Problem to solve:
Recast the data below, from the line containing "The height and width of the screenshot is (868, 1372)." through the line containing "Open the 전문보기", as a numbered list, omitting any blank lines.

Dataset entries:
┌──

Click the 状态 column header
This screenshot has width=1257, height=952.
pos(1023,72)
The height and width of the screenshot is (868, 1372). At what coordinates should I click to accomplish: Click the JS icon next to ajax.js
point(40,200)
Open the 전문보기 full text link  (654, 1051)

└──
┌──

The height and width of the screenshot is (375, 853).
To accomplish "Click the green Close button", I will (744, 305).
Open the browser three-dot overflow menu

└──

Exercise response:
1. The height and width of the screenshot is (868, 1372). At what coordinates should I click to accomplish: Click the JS icon next to ajax.js
2. point(40,200)
3. Open the 전문보기 full text link  (654, 1051)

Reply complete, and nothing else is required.